You are viewing a plain text version of this content. The canonical link for it is here.
Posted to commits@arrow.apache.org by tu...@apache.org on 2022/11/03 08:33:24 UTC

[arrow-datafusion] branch master updated: Support Dictionary in InListExpr (#4070)

This is an automated email from the ASF dual-hosted git repository.

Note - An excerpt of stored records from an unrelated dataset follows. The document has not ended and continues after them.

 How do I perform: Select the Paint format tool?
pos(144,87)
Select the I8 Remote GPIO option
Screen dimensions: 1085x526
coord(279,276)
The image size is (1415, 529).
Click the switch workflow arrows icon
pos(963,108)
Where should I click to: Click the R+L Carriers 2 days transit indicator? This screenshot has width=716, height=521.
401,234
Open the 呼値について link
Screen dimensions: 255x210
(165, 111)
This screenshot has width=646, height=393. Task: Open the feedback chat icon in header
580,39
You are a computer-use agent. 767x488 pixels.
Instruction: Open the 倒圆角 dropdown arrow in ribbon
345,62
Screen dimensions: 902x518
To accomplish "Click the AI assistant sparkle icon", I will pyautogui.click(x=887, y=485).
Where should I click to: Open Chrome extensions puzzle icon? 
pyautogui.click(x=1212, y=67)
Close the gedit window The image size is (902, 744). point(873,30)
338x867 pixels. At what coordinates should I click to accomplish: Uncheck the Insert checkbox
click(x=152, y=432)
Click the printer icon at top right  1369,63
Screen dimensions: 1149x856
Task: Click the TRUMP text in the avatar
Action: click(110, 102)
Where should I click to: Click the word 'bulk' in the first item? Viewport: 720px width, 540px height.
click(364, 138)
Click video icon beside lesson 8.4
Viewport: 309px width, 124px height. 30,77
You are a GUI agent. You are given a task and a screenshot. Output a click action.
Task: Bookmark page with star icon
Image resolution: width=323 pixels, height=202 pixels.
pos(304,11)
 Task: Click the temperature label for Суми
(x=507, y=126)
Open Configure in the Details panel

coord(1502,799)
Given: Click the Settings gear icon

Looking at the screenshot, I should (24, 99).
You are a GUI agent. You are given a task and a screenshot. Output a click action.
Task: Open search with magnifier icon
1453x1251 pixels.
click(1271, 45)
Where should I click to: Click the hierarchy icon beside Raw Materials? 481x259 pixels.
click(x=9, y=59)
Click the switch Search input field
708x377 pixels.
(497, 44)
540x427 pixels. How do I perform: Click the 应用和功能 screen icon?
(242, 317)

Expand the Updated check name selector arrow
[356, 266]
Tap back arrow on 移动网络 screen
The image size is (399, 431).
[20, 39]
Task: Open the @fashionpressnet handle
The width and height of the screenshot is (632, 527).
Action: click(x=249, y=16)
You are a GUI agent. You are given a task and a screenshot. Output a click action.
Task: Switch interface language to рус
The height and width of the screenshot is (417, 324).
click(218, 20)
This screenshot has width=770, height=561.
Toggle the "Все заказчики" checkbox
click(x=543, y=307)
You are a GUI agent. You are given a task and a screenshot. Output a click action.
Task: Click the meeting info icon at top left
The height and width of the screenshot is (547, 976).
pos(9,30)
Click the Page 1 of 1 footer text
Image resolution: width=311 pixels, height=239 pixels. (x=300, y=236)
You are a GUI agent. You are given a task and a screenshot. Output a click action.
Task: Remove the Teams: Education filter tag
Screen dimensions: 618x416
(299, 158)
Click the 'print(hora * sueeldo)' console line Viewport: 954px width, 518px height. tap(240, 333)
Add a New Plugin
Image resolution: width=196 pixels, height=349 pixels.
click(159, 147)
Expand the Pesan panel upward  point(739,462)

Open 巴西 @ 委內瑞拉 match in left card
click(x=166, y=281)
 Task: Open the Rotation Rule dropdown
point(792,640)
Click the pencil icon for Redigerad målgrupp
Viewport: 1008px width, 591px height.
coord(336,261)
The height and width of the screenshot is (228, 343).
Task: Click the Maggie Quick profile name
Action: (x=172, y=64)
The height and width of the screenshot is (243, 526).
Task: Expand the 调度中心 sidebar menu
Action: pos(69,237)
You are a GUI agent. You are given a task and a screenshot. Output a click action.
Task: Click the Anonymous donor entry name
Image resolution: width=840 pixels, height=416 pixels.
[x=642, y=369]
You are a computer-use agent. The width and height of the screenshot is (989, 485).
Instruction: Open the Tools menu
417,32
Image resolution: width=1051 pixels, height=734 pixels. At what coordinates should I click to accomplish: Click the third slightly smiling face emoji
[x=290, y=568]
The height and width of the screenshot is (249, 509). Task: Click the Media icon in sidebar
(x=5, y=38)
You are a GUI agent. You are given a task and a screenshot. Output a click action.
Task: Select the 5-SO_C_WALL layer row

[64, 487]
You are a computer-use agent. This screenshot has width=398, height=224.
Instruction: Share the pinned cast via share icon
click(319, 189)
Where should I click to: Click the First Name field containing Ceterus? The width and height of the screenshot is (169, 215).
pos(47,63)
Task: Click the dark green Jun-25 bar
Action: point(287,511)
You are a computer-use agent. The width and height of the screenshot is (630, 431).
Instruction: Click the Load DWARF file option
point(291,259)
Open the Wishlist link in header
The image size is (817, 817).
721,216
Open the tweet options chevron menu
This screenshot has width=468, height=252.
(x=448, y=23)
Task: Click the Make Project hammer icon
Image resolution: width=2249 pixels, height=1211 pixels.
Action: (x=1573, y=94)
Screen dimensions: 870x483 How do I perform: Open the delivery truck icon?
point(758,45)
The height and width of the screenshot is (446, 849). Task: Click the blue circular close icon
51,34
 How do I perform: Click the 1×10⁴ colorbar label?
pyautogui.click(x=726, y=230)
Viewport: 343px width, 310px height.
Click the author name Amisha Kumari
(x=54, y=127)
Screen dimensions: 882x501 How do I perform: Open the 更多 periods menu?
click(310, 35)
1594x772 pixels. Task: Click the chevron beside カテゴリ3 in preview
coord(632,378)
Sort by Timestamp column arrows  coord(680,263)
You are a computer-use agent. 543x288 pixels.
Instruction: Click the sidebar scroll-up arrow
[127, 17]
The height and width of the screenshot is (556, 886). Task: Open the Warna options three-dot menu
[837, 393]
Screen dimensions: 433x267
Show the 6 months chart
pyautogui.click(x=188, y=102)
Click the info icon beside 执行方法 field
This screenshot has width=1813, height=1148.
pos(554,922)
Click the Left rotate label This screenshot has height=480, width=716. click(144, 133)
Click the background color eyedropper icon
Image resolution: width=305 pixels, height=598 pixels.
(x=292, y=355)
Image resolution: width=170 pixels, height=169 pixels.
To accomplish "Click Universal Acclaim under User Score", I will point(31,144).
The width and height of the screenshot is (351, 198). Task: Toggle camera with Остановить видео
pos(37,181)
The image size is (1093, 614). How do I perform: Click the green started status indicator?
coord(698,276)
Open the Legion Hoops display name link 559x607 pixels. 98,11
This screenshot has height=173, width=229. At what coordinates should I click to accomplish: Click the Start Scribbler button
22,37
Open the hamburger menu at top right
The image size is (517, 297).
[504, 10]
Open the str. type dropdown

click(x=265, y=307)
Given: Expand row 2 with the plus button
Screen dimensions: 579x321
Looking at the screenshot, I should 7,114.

tustvold pushed a commit to branch master
in repository https://gitbox.apache.org/repos/asf/arrow-datafusion.git


The following commit(s) were added to refs/heads/master by this push:
     new 61429f839 Support Dictionary in InListExpr (#4070)
61429f839 is described below

commit 61429f839eb07bf50f36147d5b1d065194a45114
Author: Raphael Taylor-Davies <17...@users.noreply.github.com>
AuthorDate: Thu Nov 3 21:33:18 2022 +1300

    Support Dictionary in InListExpr (#4070)
    
    * Support dictionary in InList (#3936)
    
    * Update datafusion-cli
---
 datafusion-cli/Cargo.lock                          |  1 +
 datafusion/core/tests/sql/predicates.rs            | 99 +++++++++++++++++++++-
 datafusion/physical-expr/Cargo.toml                |  1 +
 .../physical-expr/src/expressions/in_list.rs       | 30 +++++--
 4 files changed, 120 insertions(+), 11 deletions(-)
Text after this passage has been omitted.